====== Working data ======

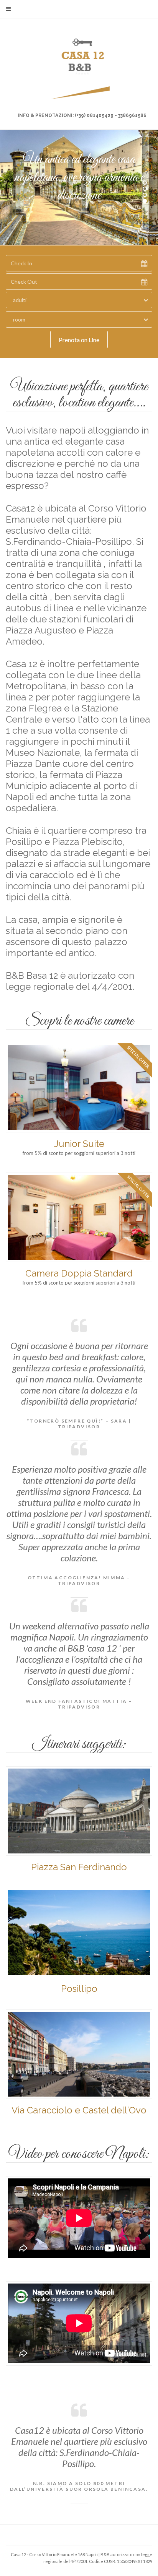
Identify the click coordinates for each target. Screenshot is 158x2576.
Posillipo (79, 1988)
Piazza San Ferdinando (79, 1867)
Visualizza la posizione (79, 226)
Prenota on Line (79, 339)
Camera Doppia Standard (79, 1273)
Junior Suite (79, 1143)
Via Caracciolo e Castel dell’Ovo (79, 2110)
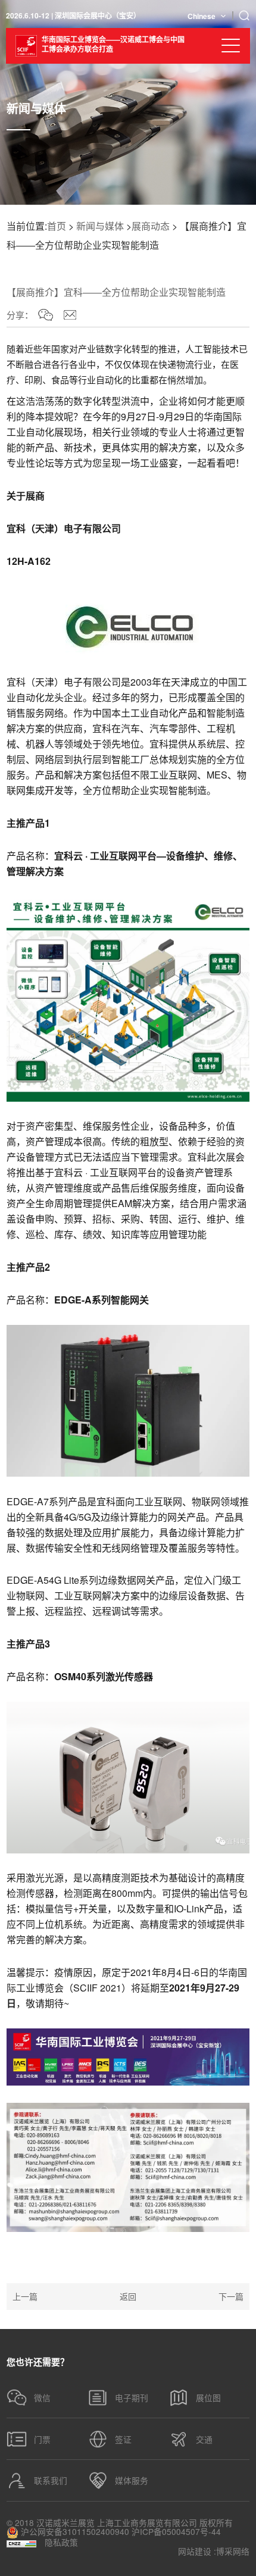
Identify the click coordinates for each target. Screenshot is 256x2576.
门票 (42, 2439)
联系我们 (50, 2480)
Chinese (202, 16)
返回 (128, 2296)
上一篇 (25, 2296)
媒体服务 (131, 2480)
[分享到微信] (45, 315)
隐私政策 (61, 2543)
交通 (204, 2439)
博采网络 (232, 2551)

======

Your reply should hold every line of the material, unaltered, and not one picture.

• [Answer section]:
Identify the click coordinates for each target. Screenshot is 158x2576.
Posillipo (79, 1988)
Piazza San Ferdinando (79, 1867)
Visualizza la posizione (79, 226)
Prenota on Line (79, 339)
Camera Doppia Standard (79, 1273)
Junior Suite (79, 1143)
Via Caracciolo e Castel dell’Ovo (79, 2110)
Identify the click coordinates for each target. Screenshot is 256x2576.
门票 (42, 2439)
联系我们 (50, 2480)
Chinese (202, 16)
返回 (128, 2296)
上一篇 (25, 2296)
媒体服务 (131, 2480)
[分享到微信] (45, 315)
隐私政策 (61, 2543)
交通 (204, 2439)
博采网络 (232, 2551)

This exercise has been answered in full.